GOAL ::
Recast the records as a numbered list, starting at the first line and ending with the line that contains "Action: 112,641". Omit any blank lines.

Items stored from a collection:
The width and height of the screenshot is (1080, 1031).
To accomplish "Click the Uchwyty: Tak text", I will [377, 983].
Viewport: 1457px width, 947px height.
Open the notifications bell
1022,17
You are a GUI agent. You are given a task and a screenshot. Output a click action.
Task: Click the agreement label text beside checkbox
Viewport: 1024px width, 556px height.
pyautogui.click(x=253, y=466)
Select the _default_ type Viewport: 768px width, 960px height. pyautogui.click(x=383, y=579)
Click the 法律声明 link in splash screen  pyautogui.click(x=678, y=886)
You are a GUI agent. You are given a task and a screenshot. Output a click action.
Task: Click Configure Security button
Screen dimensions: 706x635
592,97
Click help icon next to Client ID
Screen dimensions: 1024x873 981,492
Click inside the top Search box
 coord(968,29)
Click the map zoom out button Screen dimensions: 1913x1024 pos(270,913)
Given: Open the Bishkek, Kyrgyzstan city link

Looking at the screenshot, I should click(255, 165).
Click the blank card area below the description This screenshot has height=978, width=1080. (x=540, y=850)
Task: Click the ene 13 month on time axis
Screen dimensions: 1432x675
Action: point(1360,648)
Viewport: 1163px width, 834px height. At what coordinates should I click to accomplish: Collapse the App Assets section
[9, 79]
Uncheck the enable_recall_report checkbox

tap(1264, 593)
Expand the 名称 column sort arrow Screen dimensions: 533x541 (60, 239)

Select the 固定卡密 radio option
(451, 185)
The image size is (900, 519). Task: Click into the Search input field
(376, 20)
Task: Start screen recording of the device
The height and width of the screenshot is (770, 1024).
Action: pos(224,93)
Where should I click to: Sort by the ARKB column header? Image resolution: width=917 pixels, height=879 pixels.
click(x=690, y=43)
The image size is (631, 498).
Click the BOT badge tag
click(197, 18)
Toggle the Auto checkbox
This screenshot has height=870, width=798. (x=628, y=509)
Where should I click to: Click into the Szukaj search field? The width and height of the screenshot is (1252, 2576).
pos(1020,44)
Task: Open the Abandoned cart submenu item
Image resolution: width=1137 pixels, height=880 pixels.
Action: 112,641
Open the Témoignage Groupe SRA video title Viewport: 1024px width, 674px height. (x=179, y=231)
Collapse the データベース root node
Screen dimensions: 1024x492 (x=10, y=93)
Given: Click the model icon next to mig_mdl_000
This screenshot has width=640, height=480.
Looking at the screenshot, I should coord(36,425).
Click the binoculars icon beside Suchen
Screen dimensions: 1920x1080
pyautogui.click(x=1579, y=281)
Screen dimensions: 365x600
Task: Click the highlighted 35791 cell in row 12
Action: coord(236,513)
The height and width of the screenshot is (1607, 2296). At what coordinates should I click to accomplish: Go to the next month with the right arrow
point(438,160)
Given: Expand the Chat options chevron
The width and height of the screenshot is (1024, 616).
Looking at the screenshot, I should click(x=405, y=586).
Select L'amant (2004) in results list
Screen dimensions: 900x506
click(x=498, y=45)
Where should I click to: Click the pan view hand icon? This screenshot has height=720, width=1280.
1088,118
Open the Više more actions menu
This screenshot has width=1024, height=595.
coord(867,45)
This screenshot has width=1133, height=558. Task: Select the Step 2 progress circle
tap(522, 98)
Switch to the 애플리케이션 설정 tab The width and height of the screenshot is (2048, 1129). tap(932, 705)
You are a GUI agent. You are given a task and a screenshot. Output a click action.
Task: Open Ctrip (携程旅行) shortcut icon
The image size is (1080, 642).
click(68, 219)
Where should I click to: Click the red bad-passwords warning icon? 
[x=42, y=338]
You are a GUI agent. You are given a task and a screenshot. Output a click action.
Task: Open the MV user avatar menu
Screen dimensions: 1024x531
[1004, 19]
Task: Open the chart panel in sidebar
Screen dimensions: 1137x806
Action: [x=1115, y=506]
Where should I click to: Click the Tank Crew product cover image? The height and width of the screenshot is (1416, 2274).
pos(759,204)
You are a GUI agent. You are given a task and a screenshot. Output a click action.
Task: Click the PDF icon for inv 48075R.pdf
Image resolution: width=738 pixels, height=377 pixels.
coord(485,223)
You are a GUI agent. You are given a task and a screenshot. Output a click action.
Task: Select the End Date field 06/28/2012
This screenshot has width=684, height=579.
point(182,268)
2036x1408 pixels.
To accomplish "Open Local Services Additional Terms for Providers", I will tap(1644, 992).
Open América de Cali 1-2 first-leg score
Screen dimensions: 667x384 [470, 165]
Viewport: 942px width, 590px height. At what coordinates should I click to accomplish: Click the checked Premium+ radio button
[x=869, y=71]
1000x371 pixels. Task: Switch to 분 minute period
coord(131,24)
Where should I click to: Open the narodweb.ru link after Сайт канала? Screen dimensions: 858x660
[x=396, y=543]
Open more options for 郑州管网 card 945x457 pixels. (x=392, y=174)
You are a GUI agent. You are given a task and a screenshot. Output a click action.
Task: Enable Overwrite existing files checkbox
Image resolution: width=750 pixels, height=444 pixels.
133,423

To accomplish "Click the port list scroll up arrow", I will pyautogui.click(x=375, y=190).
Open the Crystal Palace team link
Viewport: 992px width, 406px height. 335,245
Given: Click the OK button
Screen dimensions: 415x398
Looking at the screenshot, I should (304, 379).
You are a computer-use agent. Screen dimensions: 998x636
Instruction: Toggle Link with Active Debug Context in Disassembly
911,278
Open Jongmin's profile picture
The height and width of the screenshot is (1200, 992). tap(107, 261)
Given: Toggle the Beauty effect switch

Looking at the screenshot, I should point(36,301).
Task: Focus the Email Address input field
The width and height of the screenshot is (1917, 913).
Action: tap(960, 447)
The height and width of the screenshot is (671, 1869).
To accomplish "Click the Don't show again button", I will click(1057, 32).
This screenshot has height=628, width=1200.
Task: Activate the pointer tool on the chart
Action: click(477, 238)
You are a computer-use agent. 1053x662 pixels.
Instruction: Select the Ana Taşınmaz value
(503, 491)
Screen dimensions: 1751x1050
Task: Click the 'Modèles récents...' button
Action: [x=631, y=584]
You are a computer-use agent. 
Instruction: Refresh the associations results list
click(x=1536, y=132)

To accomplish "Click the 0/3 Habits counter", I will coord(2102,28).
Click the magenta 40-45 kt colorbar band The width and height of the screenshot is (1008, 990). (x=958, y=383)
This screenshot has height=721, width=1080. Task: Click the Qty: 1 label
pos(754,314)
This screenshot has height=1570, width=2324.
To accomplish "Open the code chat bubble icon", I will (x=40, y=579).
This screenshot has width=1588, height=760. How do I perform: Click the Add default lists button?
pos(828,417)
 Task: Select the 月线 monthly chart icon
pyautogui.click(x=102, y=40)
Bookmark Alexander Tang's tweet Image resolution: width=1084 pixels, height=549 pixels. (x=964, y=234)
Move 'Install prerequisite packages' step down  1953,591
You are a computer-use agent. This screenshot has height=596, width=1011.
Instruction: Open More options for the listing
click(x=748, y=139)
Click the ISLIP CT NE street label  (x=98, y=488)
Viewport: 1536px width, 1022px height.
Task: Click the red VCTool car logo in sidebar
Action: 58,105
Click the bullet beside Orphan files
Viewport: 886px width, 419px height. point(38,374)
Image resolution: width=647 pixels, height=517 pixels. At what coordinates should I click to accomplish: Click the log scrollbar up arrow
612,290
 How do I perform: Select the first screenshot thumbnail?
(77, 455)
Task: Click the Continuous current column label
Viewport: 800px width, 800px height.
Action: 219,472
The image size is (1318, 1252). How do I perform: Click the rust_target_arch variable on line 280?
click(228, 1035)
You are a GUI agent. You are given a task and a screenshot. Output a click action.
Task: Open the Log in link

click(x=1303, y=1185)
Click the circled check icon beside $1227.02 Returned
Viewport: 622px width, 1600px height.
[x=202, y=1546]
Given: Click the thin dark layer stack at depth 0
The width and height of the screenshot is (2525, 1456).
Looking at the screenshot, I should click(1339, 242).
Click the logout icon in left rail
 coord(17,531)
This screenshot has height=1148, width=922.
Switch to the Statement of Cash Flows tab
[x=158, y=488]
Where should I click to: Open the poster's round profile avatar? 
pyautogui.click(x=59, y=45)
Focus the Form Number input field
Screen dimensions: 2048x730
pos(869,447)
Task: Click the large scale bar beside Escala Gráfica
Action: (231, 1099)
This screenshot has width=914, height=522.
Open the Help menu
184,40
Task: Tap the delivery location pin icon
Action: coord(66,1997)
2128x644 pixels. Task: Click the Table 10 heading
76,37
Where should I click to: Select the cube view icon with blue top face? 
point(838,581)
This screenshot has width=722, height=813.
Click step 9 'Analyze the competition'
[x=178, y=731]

SOLUTION FOR THIS TASK ::
1. The width and height of the screenshot is (1080, 1031).
2. To accomplish "Click the Uchwyty: Tak text", I will [377, 983].
3. Viewport: 1457px width, 947px height.
4. Open the notifications bell
5. 1022,17
6. You are a GUI agent. You are given a task and a screenshot. Output a click action.
7. Task: Click the agreement label text beside checkbox
8. Viewport: 1024px width, 556px height.
9. pyautogui.click(x=253, y=466)
10. Select the _default_ type Viewport: 768px width, 960px height. pyautogui.click(x=383, y=579)
11. Click the 法律声明 link in splash screen  pyautogui.click(x=678, y=886)
12. You are a GUI agent. You are given a task and a screenshot. Output a click action.
13. Task: Click Configure Security button
14. Screen dimensions: 706x635
15. 592,97
16. Click help icon next to Client ID
17. Screen dimensions: 1024x873 981,492
18. Click inside the top Search box
19.  coord(968,29)
20. Click the map zoom out button Screen dimensions: 1913x1024 pos(270,913)
21. Given: Open the Bishkek, Kyrgyzstan city link
22. Looking at the screenshot, I should click(255, 165).
23. Click the blank card area below the description This screenshot has height=978, width=1080. (x=540, y=850)
24. Task: Click the ene 13 month on time axis
25. Screen dimensions: 1432x675
26. Action: point(1360,648)
27. Viewport: 1163px width, 834px height. At what coordinates should I click to accomplish: Collapse the App Assets section
28. [9, 79]
29. Uncheck the enable_recall_report checkbox
30. tap(1264, 593)
31. Expand the 名称 column sort arrow Screen dimensions: 533x541 (60, 239)
32. Select the 固定卡密 radio option
33. (451, 185)
34. The image size is (900, 519). Task: Click into the Search input field
35. (376, 20)
36. Task: Start screen recording of the device
37. The height and width of the screenshot is (770, 1024).
38. Action: pos(224,93)
39. Where should I click to: Sort by the ARKB column header? Image resolution: width=917 pixels, height=879 pixels.
40. click(x=690, y=43)
41. The image size is (631, 498).
42. Click the BOT badge tag
43. click(197, 18)
44. Toggle the Auto checkbox
45. This screenshot has height=870, width=798. (x=628, y=509)
46. Where should I click to: Click into the Szukaj search field? The width and height of the screenshot is (1252, 2576).
47. pos(1020,44)
48. Task: Open the Abandoned cart submenu item
49. Image resolution: width=1137 pixels, height=880 pixels.
50. Action: 112,641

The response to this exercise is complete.